The $6 billion retail bike market has seen an increase in sales in recent years due to the growing popularity of electric bikes, according to industry sources. About half of the retail market is controlled by independent dealers, according to the NPD Group, a New York research firm.

At Twin Ports Cyclery in Duluth, more than a few people have walked through the door and asked: “Are you open?”

“People naturally assume everything is closed up,” said co-owner Denis Sauve. “But people have been bringing their bikes in.”

On Friday morning, a few drop-offs broke the stillness of the bikes and parts on display at the 45-year-old shop in the Lincoln Park neighborhood. In the basement, a backlog of bikes waited on racks for their turn in the stand. It’s slower than usual before the riding season ramps up, but there’s no sense in closing down, Sauve said.

“We keep working on bikes, because that’s what we do,” he said.

Sauve, 78, said they’ve been vigilant about cleaning and sanitizing and have put up signs at the entrance asking customers to stay 6 feet from each other, though most interactions with customers are quick drop-offs these days.

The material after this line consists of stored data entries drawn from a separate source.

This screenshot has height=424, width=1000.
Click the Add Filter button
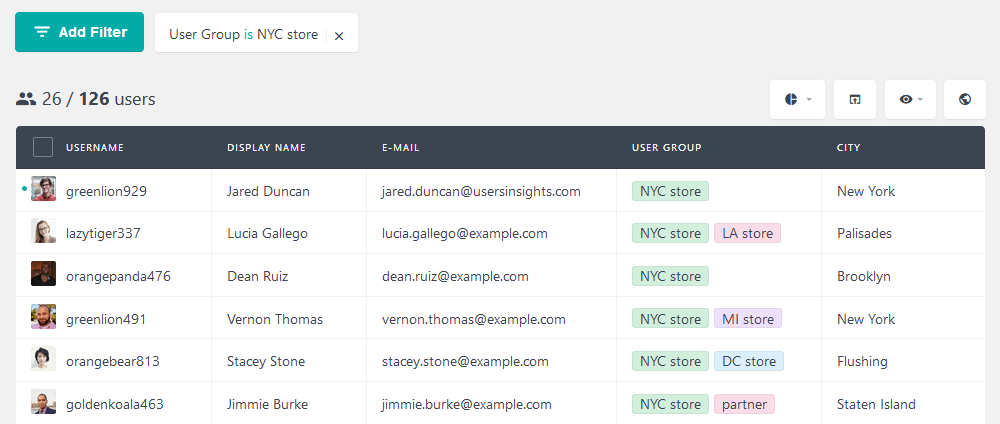pyautogui.click(x=80, y=32)
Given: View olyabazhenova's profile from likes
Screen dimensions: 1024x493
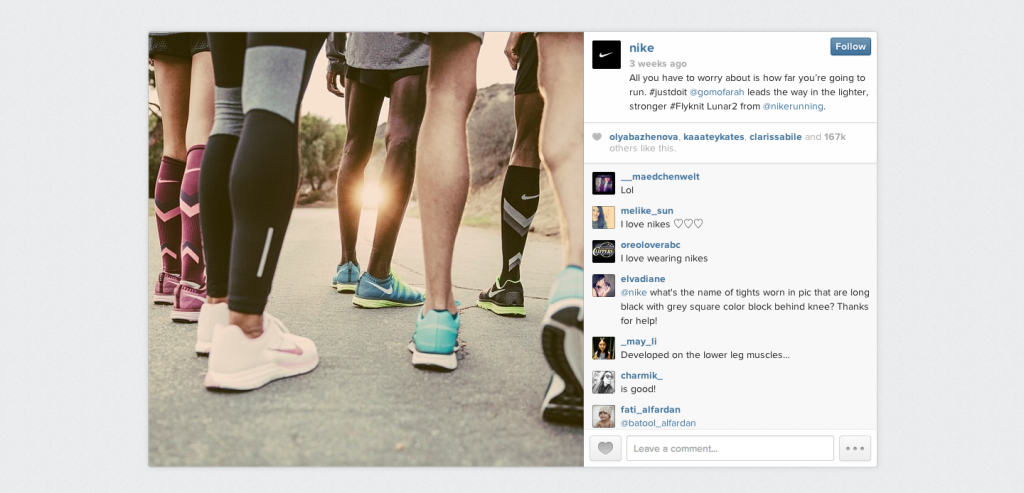Looking at the screenshot, I should point(643,137).
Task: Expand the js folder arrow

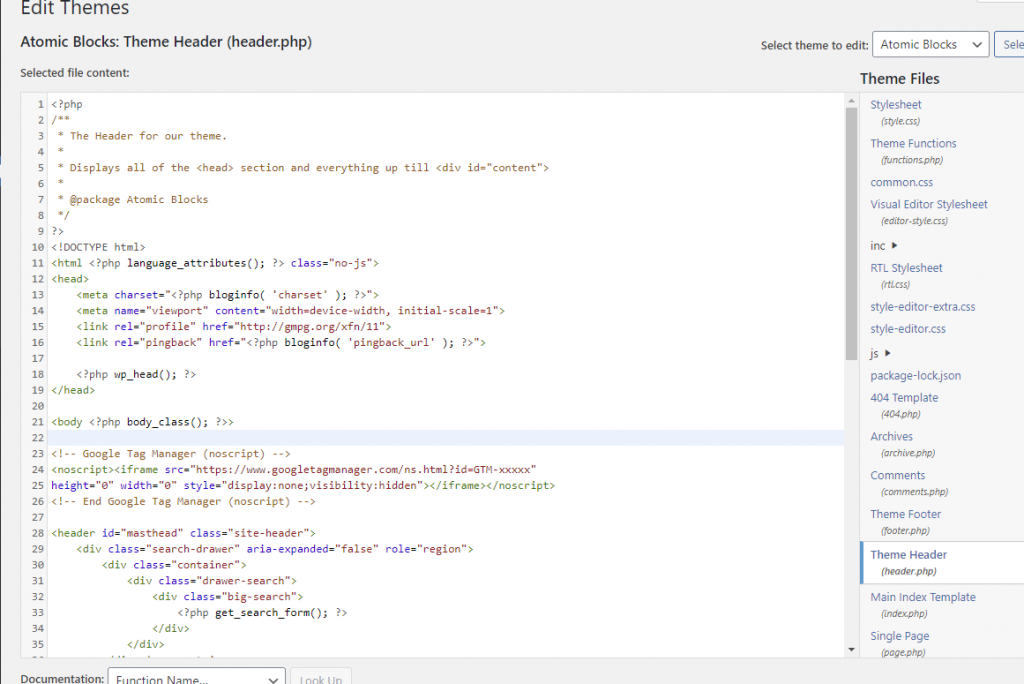Action: click(887, 353)
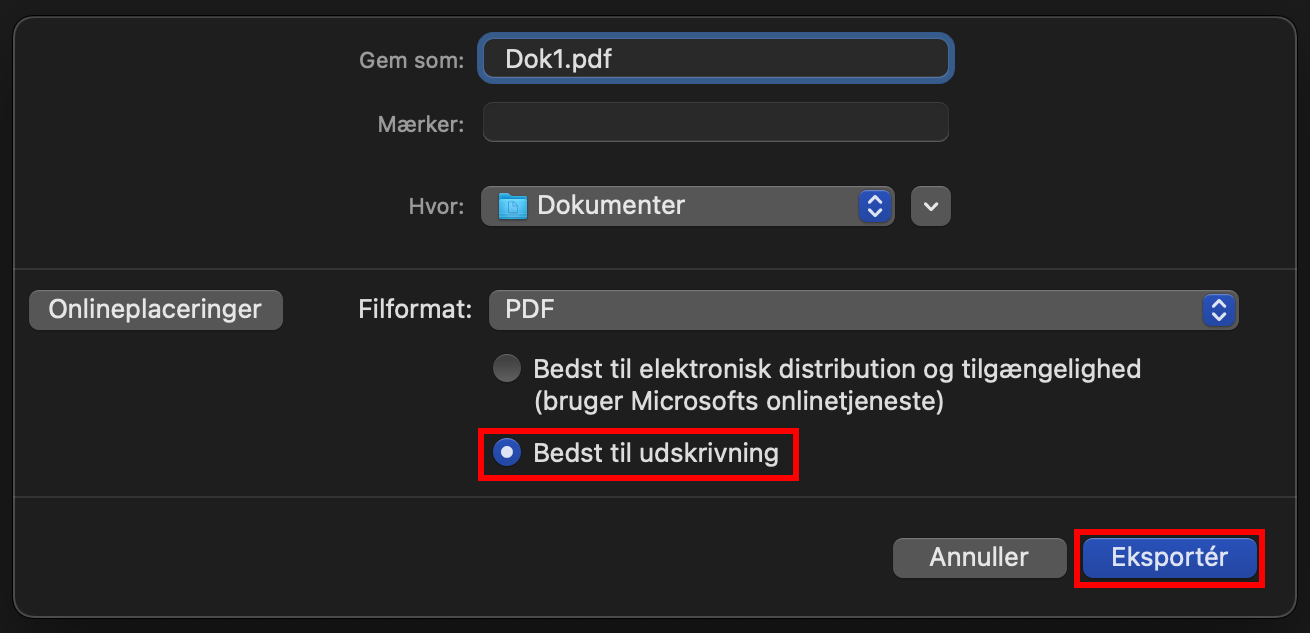1310x633 pixels.
Task: Click the "Bedst til udskrivning" label text
Action: click(656, 453)
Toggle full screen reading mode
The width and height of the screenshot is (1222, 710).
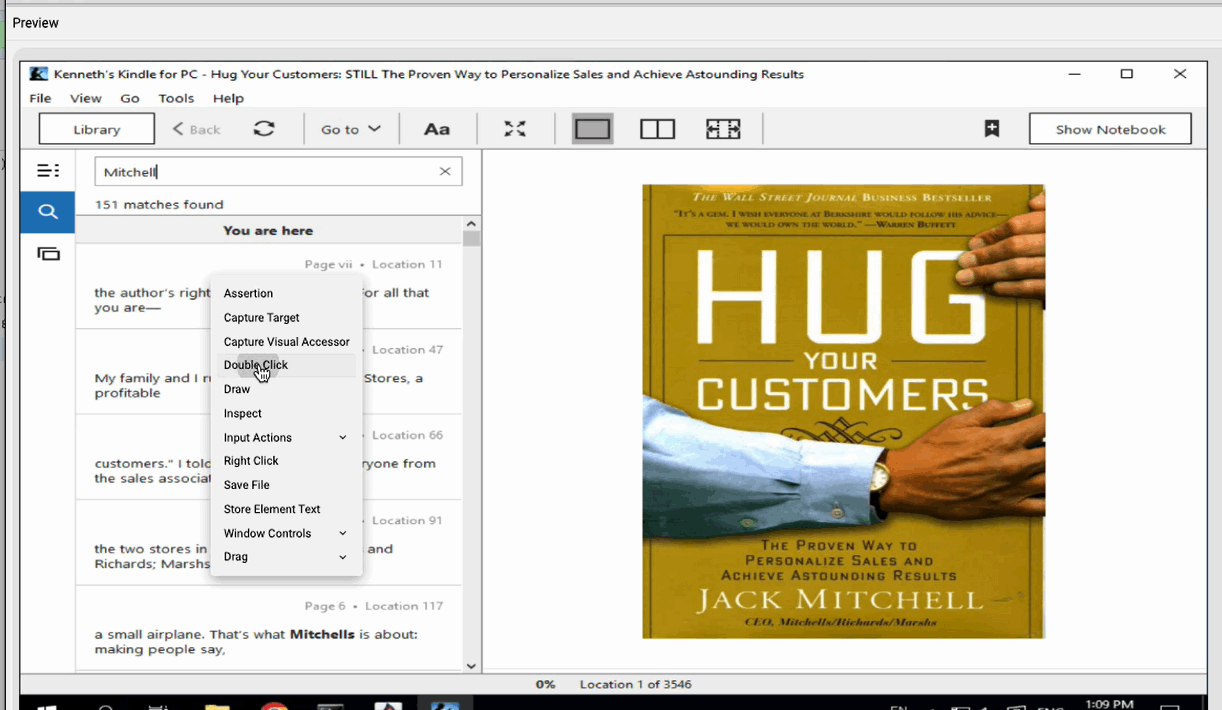514,129
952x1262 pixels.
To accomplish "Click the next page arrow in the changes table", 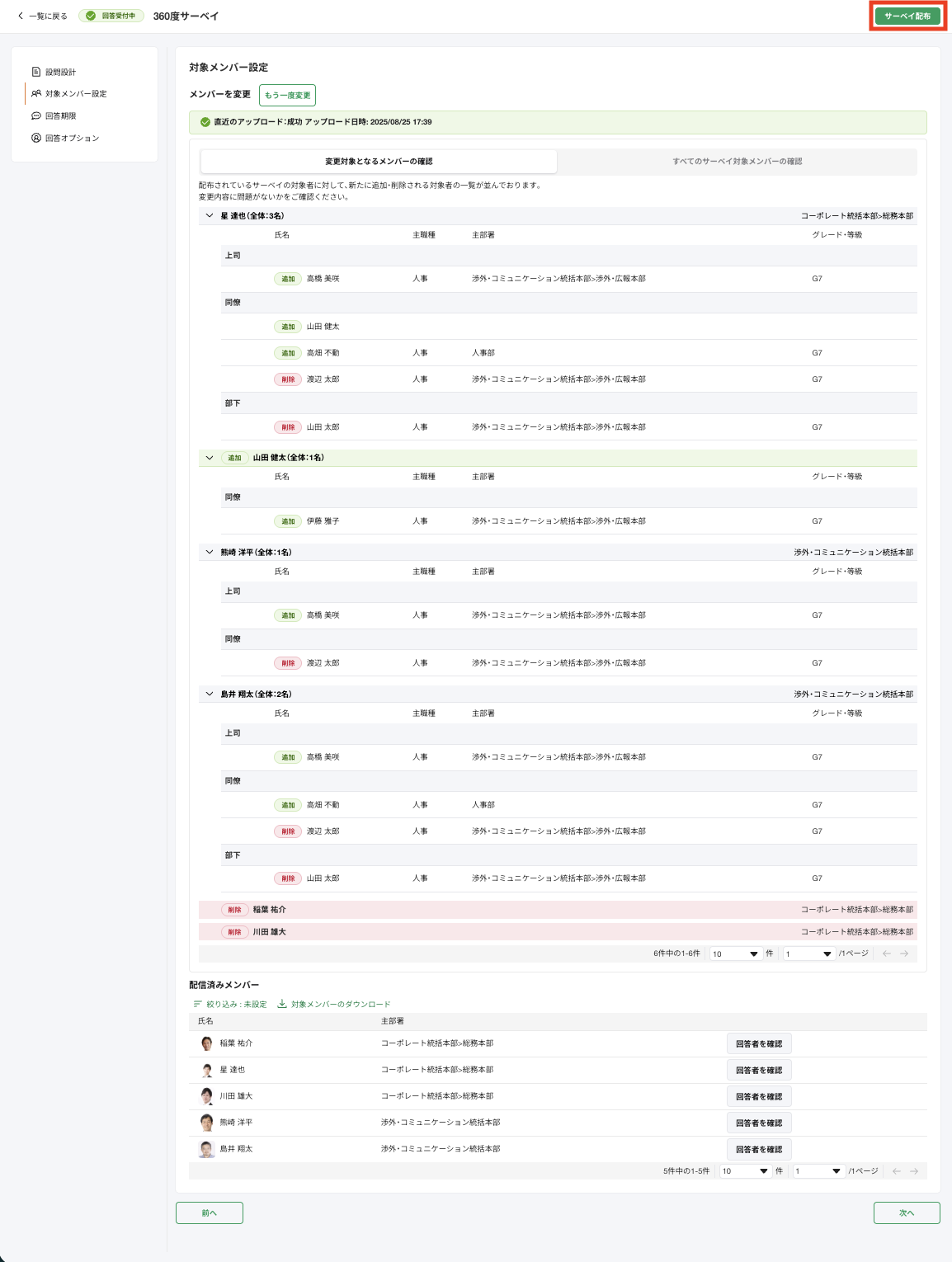I will (x=904, y=954).
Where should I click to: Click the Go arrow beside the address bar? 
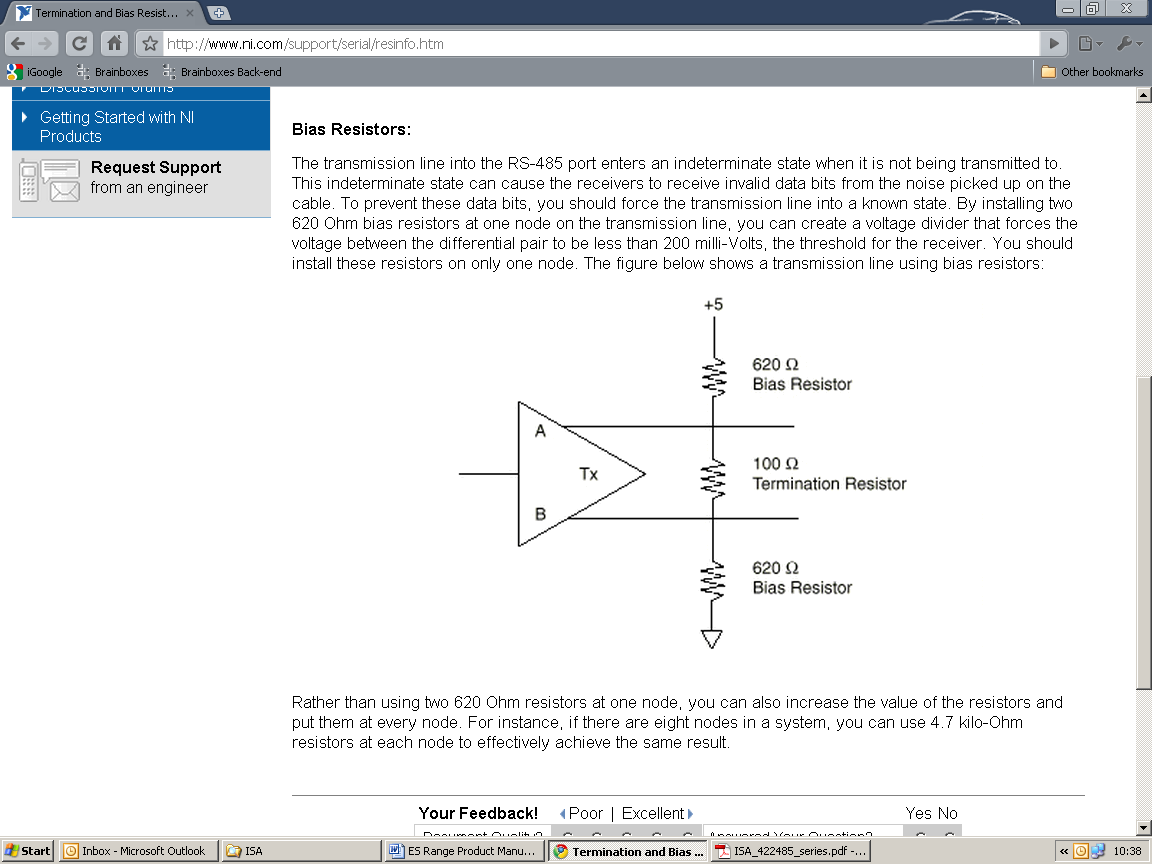click(1054, 43)
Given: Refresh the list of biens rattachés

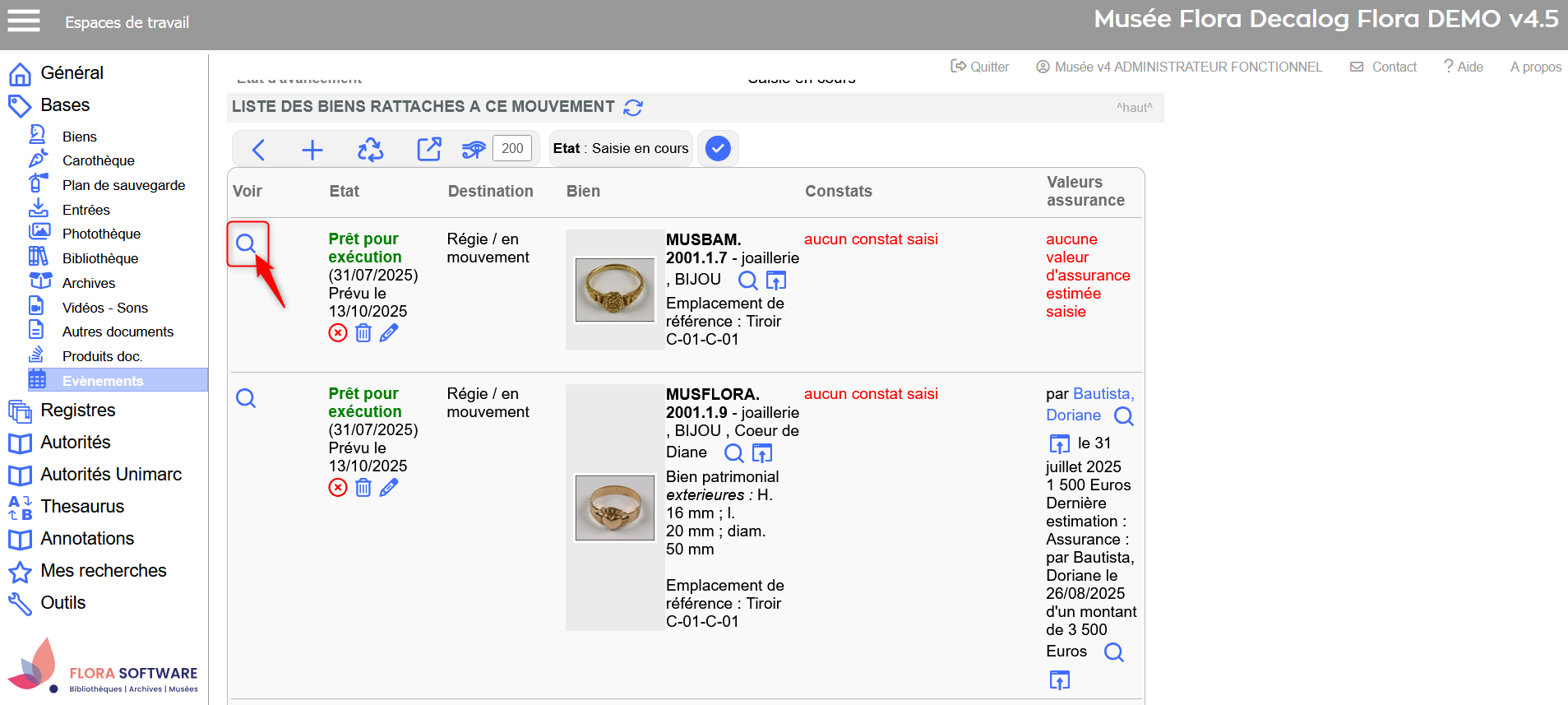Looking at the screenshot, I should pos(633,108).
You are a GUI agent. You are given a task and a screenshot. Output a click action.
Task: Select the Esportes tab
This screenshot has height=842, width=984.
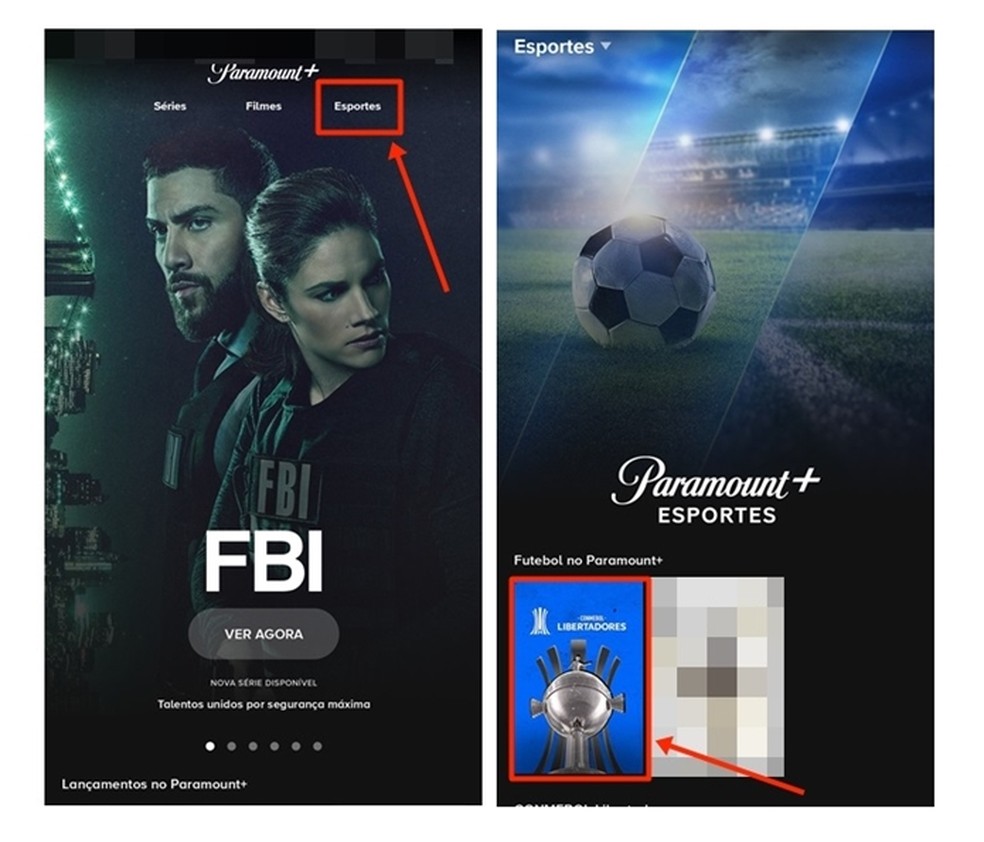357,106
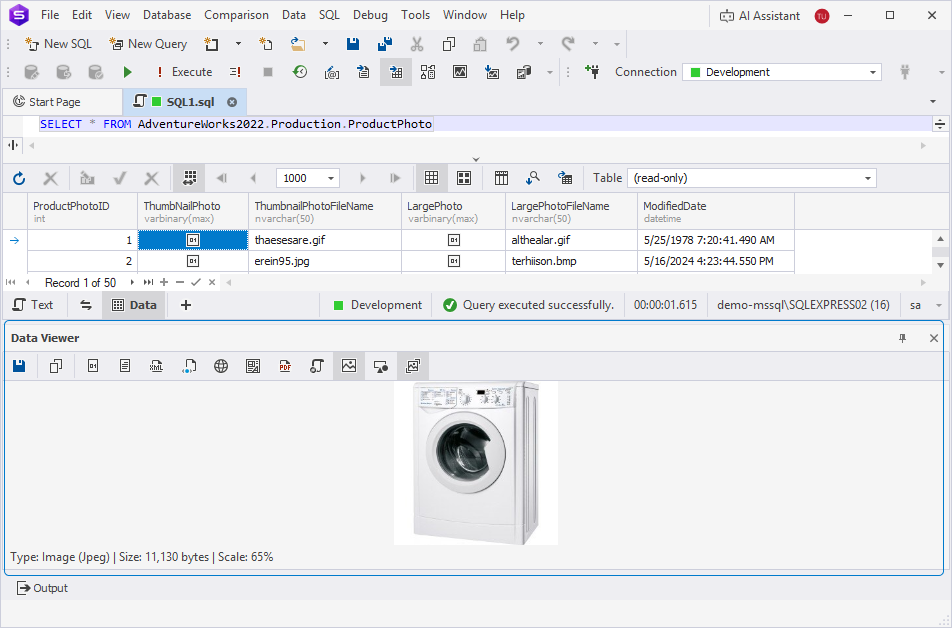Viewport: 952px width, 628px height.
Task: Save the Data Viewer content
Action: [19, 366]
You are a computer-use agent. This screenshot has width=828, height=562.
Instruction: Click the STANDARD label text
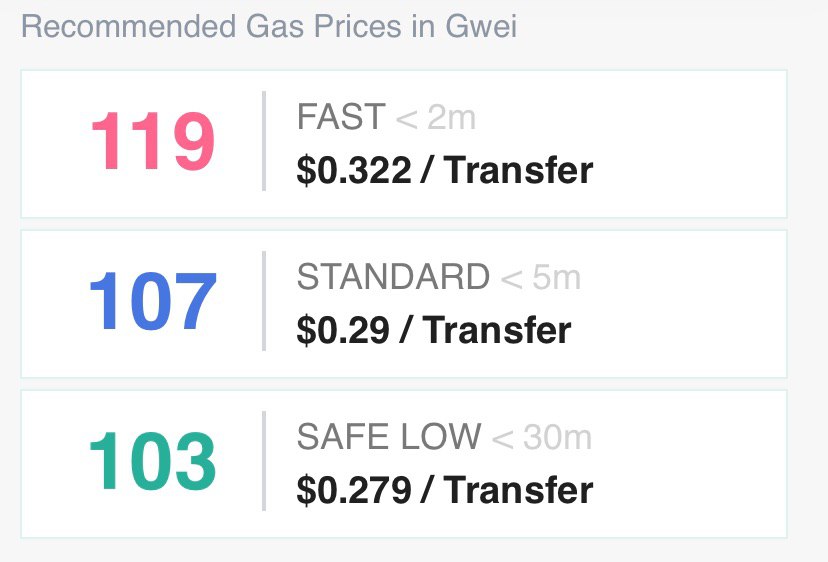393,276
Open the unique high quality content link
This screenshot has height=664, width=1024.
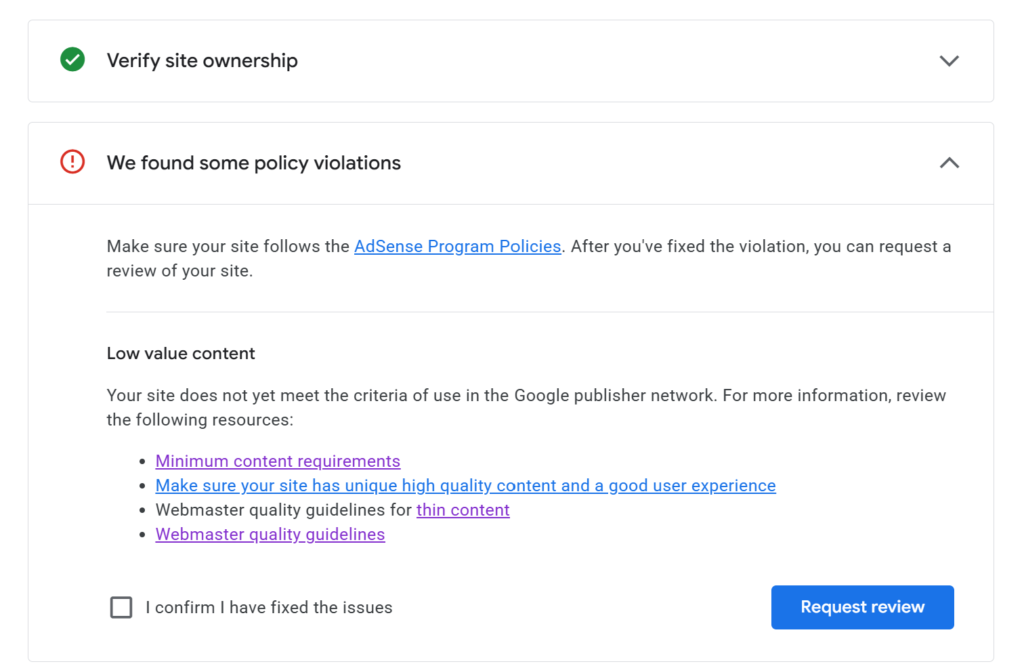coord(465,486)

“I sprayed the bikes down, but not many people have been coming in looking at bikes,” his wife and co-owner, Lee Emanoff, said as she wiped the counter with sanitizer spray made by Duluth’s Vikre Distillery.

At Ski Hut in Duluth, hours have been tightened and sales are down a touch but business is going on as usual.

“We’re an essential component of the transportation industry,” said manager Dave Neustel. “We’ve got plenty of repairs to do.”

“It’s not like a ghost town around here, though traffic has definitely slowed down quite a bit,” he said. “There’s definitely people who want to be outside and want to get their kids to be outside.”

When things get back to normal, there’s one lesson the shop will keep applying, Neustel said: “We do have to lean more into our web presence.”

Some bike shops have opted to curb their business as the pandemic plays out.

“I have a fire hose in my face right now,” said Christopher Cross, a co-owner of the Hub Bike Co-op, which has three locations in Minneapolis. The employee-owned business has closed its doors to the public until at least Wednesday because of public health concerns. The shop isn’t accepting new repair jobs at the moment, but its website is available for orders with curbside pickup.

While Cross agreed that bike shops are essential, he said the Hub also must balance business against the need to keep employees healthy.

Still this week’s higher temperatures have attracted more bikers, especially on the Midtown Greenway, a popular 5.5-mile trail in south Minneapolis.

“Social distancing is pretty easy to do when you’re on a bike,” said Soren Jensen, executive director of the Midtown Greenway Coalition. Many cyclists appear to be using the trail to pick up restaurant takeout orders, he added.

Grilley, of the Bicycle Alliance, said he went for a ride on the Gateway Trail in the east metro at 5:30 p.m. one day last week.

“It was as busy as I’ve ever seen it,” he said. “Almost as busy as a Saturday in the spring.”